_Tus tareas_
A - En la introducción sobre la violencia en la escuela, ¿en qué número anterior se había tratado ya ese tema?
B - Enumera las situaciones que, según la introducción sobre la violencia en la escuela, estarían en el origen de las conductas violentas.
C - Repite el fragmento de la introducción sobre la violencia en la escuela que va desde "Igualmente, muchas han" hasta "las conductas violentas.", ambos incluidos.

_Texto para leer_

++++++

Introducción
Durante el tiempo que ha transcurrido desde la aparición
de nuestro anterior número sobre la violencia en la escuela
(rie 37), los medios de comunicación han informado sobre
nuevos y múltiples casos de esta naturaleza, en los que se
han visto envueltos los centros escolares y sus actores principales.
Igualmente, muchas han sido las opiniones y las propuestas realizadas
por «los expertos» acerca de las causas de este fenómeno
y de sus posibles soluciones.
La mayor parte de las opiniones atribuye a situaciones relacionadas
con la propia institución educativa los motivos, o, al menos,
el descontrol de este tipo de violencia: la permisividad del sistema,
la pérdida o el abandono del ejercicio de la autoridad por
parte de los docentes, la relajación del «clima escolar»,
estarían en el origen de las conductas violentas.

++++++

_Fragmentos del listado_
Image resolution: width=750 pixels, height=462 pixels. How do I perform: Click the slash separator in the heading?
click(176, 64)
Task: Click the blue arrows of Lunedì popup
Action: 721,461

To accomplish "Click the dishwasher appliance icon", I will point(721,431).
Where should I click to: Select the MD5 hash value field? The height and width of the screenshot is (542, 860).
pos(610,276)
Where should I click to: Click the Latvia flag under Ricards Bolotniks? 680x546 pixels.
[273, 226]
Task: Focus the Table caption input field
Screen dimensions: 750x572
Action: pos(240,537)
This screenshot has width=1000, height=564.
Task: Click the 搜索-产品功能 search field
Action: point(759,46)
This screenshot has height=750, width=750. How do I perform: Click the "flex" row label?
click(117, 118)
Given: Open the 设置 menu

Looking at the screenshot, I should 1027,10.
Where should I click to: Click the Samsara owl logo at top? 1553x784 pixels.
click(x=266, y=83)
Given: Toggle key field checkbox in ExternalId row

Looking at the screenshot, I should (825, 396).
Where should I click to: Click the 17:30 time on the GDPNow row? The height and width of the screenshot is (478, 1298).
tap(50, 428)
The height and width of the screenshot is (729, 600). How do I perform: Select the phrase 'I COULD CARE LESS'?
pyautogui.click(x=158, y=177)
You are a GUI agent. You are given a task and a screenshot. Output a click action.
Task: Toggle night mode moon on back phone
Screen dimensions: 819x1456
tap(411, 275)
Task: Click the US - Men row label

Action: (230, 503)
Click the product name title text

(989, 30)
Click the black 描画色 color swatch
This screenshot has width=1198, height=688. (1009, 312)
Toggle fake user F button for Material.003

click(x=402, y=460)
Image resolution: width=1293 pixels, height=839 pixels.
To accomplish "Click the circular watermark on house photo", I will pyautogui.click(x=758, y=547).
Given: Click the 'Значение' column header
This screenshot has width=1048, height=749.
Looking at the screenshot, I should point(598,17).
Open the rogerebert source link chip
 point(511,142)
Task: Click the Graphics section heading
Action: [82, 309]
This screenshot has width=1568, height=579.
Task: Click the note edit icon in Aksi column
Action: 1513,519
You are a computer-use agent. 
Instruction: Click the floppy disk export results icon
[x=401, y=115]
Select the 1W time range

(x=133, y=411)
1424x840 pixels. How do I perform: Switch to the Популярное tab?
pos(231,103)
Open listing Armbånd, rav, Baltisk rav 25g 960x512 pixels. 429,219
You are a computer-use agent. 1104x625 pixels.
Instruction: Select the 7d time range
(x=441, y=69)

++++++

_Tareas resueltas_
A - En el número 37 (rie 37).

B -
- La permisividad del sistema
- La pérdida o el abandono del ejercicio de la autoridad por parte de los docentes
- La relajación del «clima escolar»

C -
Igualmente, muchas han sido las opiniones y las propuestas realizadas
por «los expertos» acerca de las causas de este fenómeno
y de sus posibles soluciones.
La mayor parte de las opiniones atribuye a situaciones relacionadas
con la propia institución educativa los motivos, o, al menos,
el descontrol de este tipo de violencia: la permisividad del sistema,
la pérdida o el abandono del ejercicio de la autoridad por
parte de los docentes, la relajación del «clima escolar»,
estarían en el origen de las conductas violentas.